The old man smiled. He knew the boy was not to return anytime soon. He had seen it all.
"Mom," Pran asked mom, "can I go back and ask that Grandpa one more doubt?" "What is your doubt?" "You told the God we saw in the tv ad was a model, right?" "Yeah. He too had a long beard like this granda. Is this grandpa the original of the model God?" "No. He is also human. Like you and me." "Yeah I forgot to tell you. He said you are wrong. Muslims are also humans. Like you and me. Cruel people are not Muslims. They are just cruel people. Is he right, mom?" "He is right." "Mom... how does God really look, then?" "We have photos in our Pooja room. God looks like them." "So are there too many gods?" "No. Just one. They are different forms of the same God." "Ok Mom. You sure Grandpa is not a form of God like them?" "I don't know. Ask him when you see him next time."

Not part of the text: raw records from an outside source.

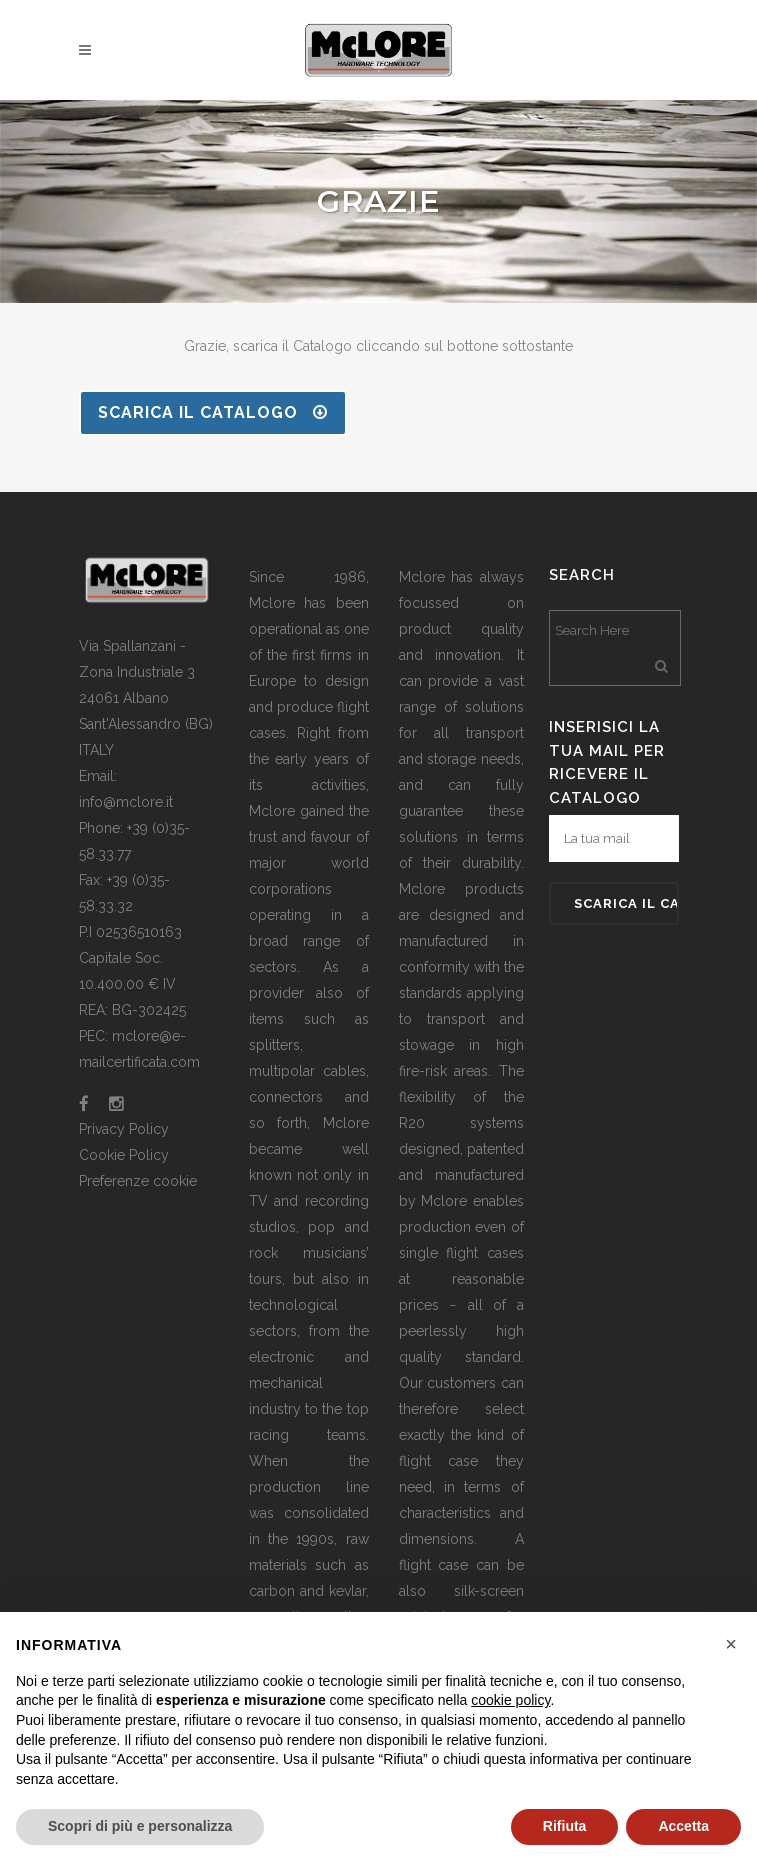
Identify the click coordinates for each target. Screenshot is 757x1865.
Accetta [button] (683, 1826)
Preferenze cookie (138, 1181)
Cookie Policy (124, 1155)
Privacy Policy (124, 1129)
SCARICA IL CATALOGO (213, 412)
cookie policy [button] (510, 1700)
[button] (731, 1644)
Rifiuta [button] (565, 1826)
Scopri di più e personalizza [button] (140, 1826)
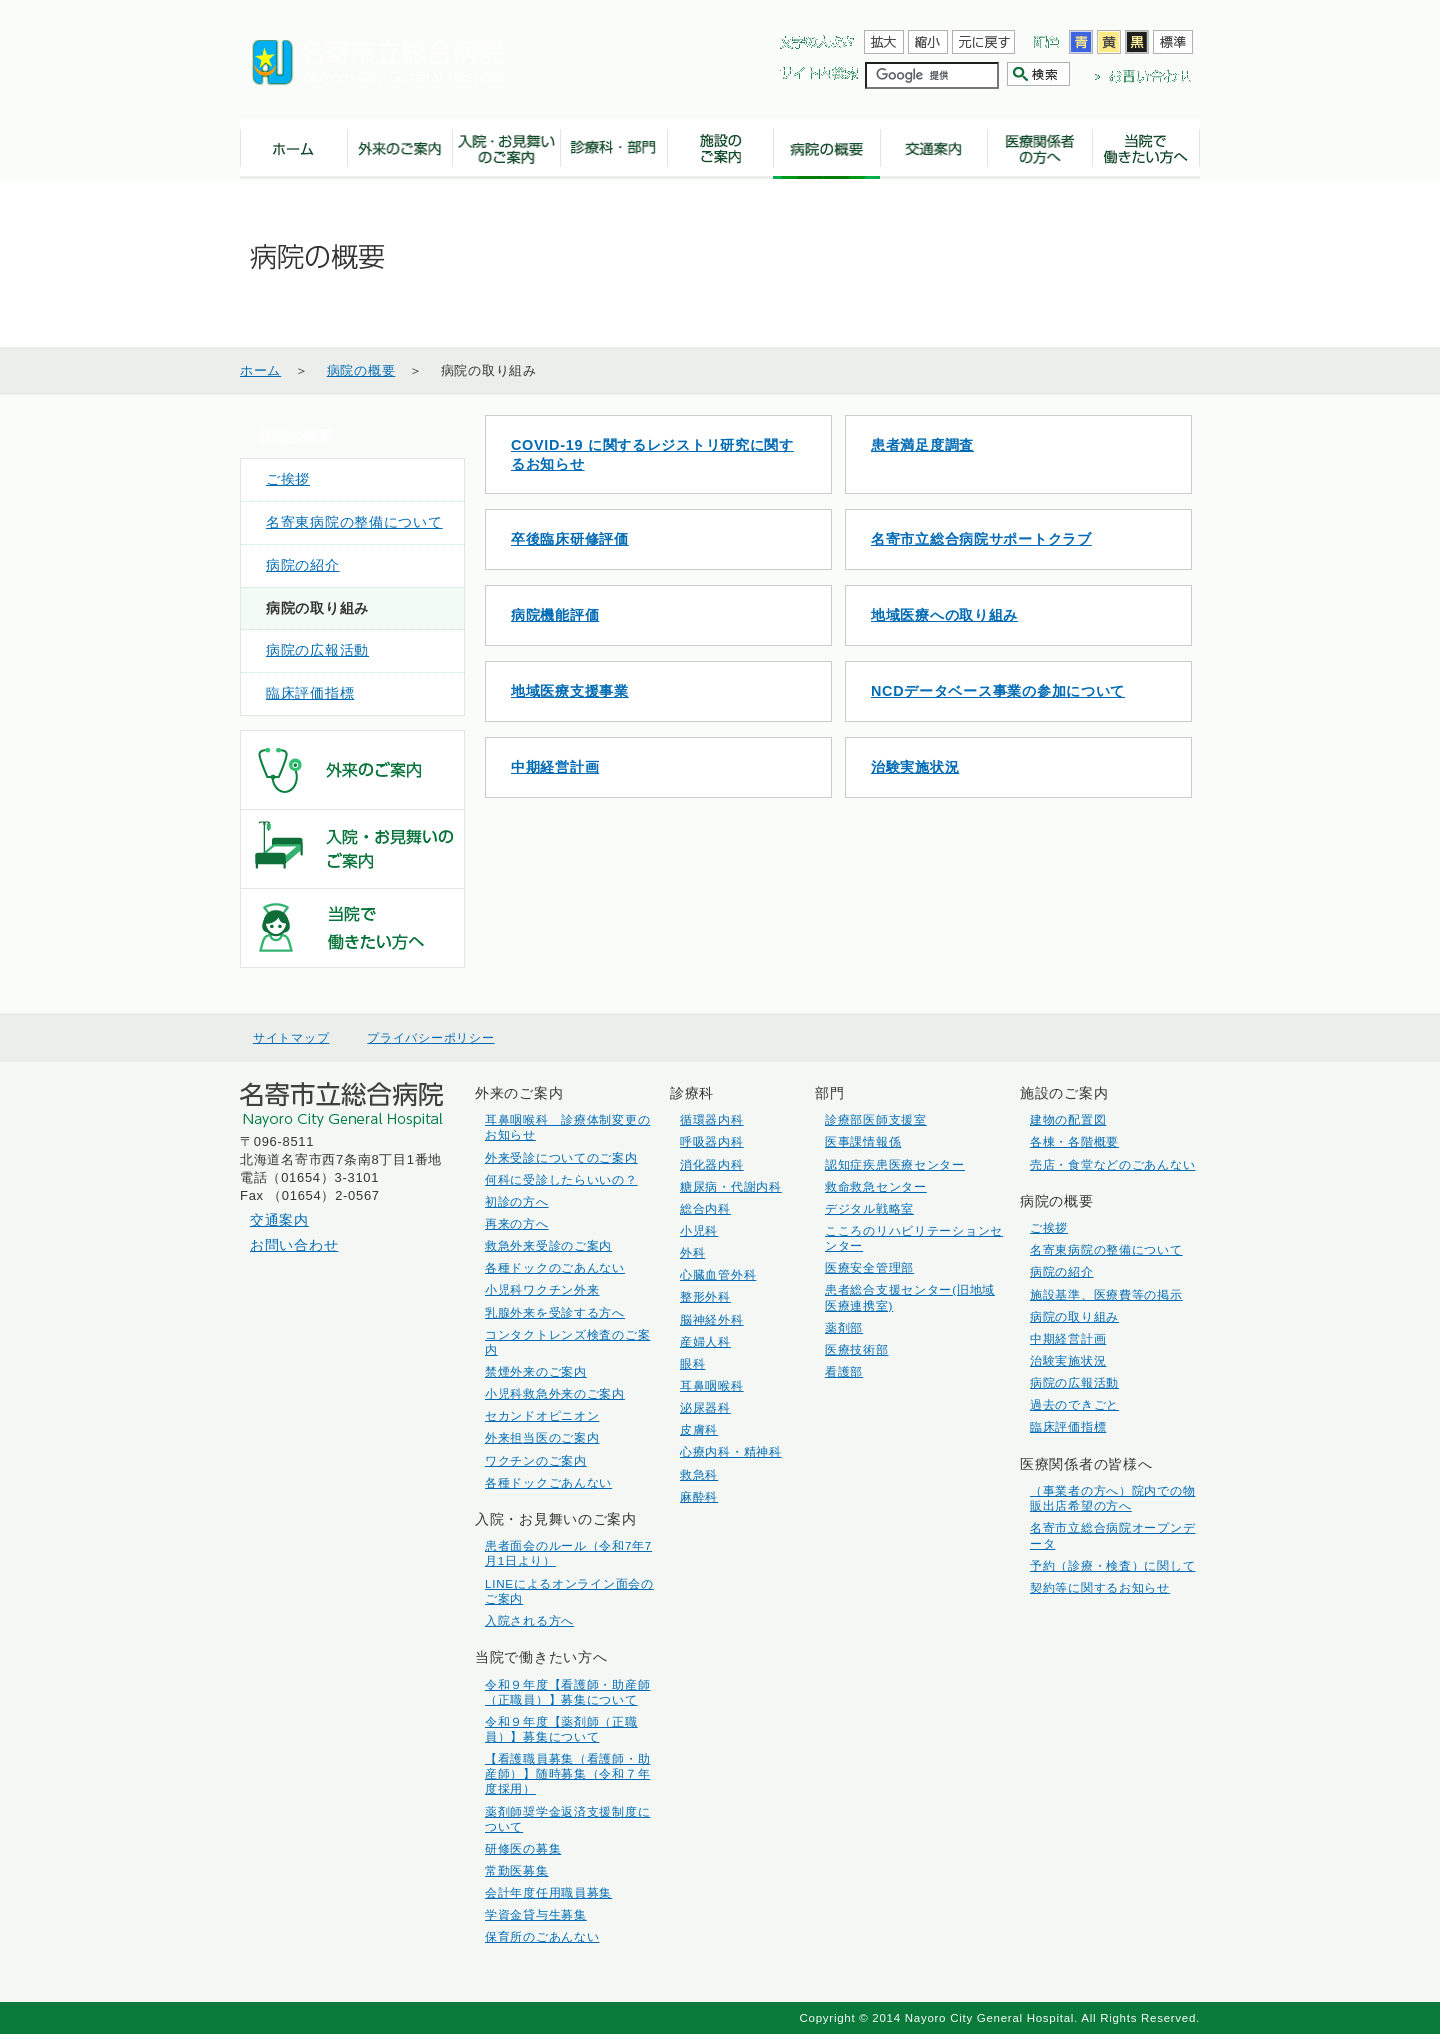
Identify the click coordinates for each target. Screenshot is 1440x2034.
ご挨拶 (288, 479)
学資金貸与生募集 (536, 1914)
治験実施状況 (915, 767)
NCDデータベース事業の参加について (998, 691)
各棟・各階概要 (1074, 1141)
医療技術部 (857, 1349)
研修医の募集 (523, 1848)
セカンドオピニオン (542, 1415)
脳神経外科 (712, 1319)
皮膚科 (699, 1429)
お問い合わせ (294, 1245)
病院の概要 (361, 370)
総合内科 (705, 1208)
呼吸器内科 (712, 1141)
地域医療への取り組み (944, 615)
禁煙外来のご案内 (536, 1371)
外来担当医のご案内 (542, 1437)
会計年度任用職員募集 (548, 1892)
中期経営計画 (555, 767)
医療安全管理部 (869, 1267)
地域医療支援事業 (570, 691)
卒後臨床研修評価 (570, 539)
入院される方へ (529, 1620)
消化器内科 (712, 1164)
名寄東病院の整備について (354, 522)
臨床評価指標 (310, 693)
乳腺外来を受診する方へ (555, 1312)
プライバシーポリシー (430, 1038)
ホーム (260, 370)
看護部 (844, 1371)
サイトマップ (291, 1038)
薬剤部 (844, 1327)
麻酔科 (699, 1496)
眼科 (692, 1363)
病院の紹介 (303, 565)
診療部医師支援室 (876, 1119)
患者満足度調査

The old man looked at the waves. He named one a Hindu wave, another a Muslim wave, another a Christian wave and so on. He saw them clash individually. He then saw them join together. All waves were one and he smiled at how he saw them as individual waves. He failed to recognize which was which. The sun was ready to set and the old man got ready to go. Waves kept on hitting the shore. He saw people count the waves. He walked away to his home.